What's A 'Reasonable' Insurance Rate?
What is a good way to determine if insurance rates are reasonable?
Last week, HHS official Jay Angoff, who heads the department's insurance oversight office, said the agency was working on the regulation that would define a "reasonable" increase in health insurance premiums. Angoff said HHS was focused on medical trends, or the rate at which medical expenses generally increase.
"If you [increase premiums] by two or three or four times more than the medical trend," said Angoff, "we wonder how it is justified."
But an August decision from the Massachusetts state insurance division determined that a strict interpretation of medical inflation alone was not enough to deny an increase in one insurance company's rates, because it did not consider future costs or those comparable to the company's prospective claims.

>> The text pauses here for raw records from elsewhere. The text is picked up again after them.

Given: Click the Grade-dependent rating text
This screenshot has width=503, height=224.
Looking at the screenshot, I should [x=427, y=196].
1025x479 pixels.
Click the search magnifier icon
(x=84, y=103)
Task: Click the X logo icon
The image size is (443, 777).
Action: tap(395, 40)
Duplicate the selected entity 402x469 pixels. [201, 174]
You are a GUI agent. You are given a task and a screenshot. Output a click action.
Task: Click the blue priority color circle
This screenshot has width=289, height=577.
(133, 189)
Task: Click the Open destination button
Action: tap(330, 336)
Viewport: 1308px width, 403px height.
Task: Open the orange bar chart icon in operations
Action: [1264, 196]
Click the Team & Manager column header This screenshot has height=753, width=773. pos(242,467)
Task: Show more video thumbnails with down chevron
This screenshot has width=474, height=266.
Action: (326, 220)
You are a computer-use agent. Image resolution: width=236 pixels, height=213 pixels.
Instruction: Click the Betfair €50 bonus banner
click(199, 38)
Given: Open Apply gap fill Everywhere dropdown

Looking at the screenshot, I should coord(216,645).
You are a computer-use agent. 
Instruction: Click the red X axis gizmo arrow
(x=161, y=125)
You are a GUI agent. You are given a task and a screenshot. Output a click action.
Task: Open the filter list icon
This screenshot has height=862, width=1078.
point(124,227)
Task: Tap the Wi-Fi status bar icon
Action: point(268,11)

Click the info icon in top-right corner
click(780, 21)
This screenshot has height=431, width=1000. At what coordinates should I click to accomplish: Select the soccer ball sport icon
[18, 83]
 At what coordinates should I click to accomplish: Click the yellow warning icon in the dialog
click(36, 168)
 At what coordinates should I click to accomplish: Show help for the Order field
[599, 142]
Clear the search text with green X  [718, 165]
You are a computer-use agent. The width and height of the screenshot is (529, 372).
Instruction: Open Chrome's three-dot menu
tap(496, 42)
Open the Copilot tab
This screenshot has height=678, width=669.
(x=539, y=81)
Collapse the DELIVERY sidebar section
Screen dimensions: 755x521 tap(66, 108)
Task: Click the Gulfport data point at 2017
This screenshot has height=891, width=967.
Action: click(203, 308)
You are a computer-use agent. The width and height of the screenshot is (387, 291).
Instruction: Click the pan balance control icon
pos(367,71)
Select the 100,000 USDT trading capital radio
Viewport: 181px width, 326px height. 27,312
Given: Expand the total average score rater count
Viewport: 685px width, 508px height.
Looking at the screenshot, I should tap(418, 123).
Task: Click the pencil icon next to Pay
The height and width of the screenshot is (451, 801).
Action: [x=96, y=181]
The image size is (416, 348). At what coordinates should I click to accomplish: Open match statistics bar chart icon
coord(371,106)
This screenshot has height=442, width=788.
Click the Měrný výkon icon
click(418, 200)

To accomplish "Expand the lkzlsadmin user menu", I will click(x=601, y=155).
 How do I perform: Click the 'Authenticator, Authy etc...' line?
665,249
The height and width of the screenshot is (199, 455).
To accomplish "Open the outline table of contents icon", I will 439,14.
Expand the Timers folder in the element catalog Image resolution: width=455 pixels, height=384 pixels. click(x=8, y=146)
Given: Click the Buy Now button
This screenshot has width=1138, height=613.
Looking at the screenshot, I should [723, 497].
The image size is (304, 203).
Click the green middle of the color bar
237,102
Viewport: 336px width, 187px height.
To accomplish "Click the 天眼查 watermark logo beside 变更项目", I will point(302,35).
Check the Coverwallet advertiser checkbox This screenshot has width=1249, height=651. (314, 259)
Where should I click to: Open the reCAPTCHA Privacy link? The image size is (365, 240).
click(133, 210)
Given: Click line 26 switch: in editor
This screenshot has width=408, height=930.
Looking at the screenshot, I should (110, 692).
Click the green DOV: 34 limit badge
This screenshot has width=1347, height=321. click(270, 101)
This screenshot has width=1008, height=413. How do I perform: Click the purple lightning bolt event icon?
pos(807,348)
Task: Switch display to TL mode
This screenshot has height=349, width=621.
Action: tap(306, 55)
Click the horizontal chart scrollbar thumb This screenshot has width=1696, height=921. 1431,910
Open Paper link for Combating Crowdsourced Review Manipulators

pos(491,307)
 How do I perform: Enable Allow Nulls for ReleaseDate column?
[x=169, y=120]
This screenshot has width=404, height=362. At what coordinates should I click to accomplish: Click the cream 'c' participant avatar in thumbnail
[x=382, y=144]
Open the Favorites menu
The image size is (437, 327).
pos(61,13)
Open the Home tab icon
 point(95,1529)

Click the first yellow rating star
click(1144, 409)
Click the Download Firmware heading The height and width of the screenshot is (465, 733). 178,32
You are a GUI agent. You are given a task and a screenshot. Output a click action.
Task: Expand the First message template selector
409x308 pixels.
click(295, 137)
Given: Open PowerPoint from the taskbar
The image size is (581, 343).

If medical inflation is not a sound calculation on its own, what else should be used to determine reasonable rates? Will a more general picture of rising costs in the health industry produce a sufficient threshold for what is "reasonable"?

September 2, 2010 3:22 PM
It's Time To Focus On The Soaring Cost Of Medical Care
By Karen Ignagni
President and CEO, America's Health Insurance Plans
As working families and small businesses struggle, it has never been more important for the country to address the soaring cost of medical care. Throughout the health care reform debate, discussion centered around health insurance premiums but ignored the most important policy questions facing our health care system: Why are medical costs consistently rising faster than overall economic growth? Why has the use of tests and equipment continued to soar? How have changes in the health insurance risk pool impacted premium rates?
The new health care reform law includes several changes to the way premiums are regulated, but did very little to address the underlying issues that cause premium increases. The legislation include a new federal cap on health plan administrative costs and profits, new processes to review the reasonableness of premium increases, and additional resources to states to conduct these reviews. As final regulations are drafted in these areas it is critical that they be based on objective actuarial standards that take into account all of the fa...
As working families and small businesses struggle, it has never been more important for the country to address the soaring cost of medical care. Throughout the health care reform debate, discussion centered around health insurance premiums but ignored the most important policy questions facing our health care system: Why are medical costs consistently rising faster than overall economic growth? Why has the use of tests and equipment continued to soar? How have changes in the health insurance risk pool impacted premium rates?
The new health care reform law includes several changes to the way premiums are regulated, but did very little to address the underlying issues that cause premium increases. The legislation include a new federal cap on health plan administrative costs and profits, new processes to review the reasonableness of premium increases, and additional resources to states to conduct these reviews. As final regulations are drafted in these areas it is critical that they be based on objective actuarial standards that take into account all of the factors that drive up health care costs. As we saw in Massachusetts, an arbitrary and politicized rate review process can have significant unintended consequences for consumers. In that state, regulators attempted to cap premiums while allowing medical costs to continue to escalate. This action threatened to cause massive instability and disruption for families and employers and was eventually overturned by an appeals panel.
The Massachusetts appeals panel rejected the argument that medical CPI is an accurate measure of how much health care costs are rising. The medical component of the Consumer Price Index (Medical CPI) is an average of prices charged for a defined group of services. It doesn’t reflect hospitals that are demanding double-digit increases or new pharmaceuticals that cost hundreds of thousands of dollars. Nor does it include other major factors that drive increases in health care spending, such as increased utilization, the needs of an aging population, and the increased use of expensive new medical technologies.
Rates that are actuarially justified should be deemed reasonable. This review should continue to be conducted at the state level because states have the experience, infrastructure, and local-market knowledge to review premium rates. If premiums are not allowed to keep up with rising medical costs, it would put at risk the coverage that patients rely on today.
Now is the time for the country to shift focus to the real source of the cost problem and consider solutions that will reduce the future rate of growth of health care costs. Health plans can play an important role in addressing this challenge.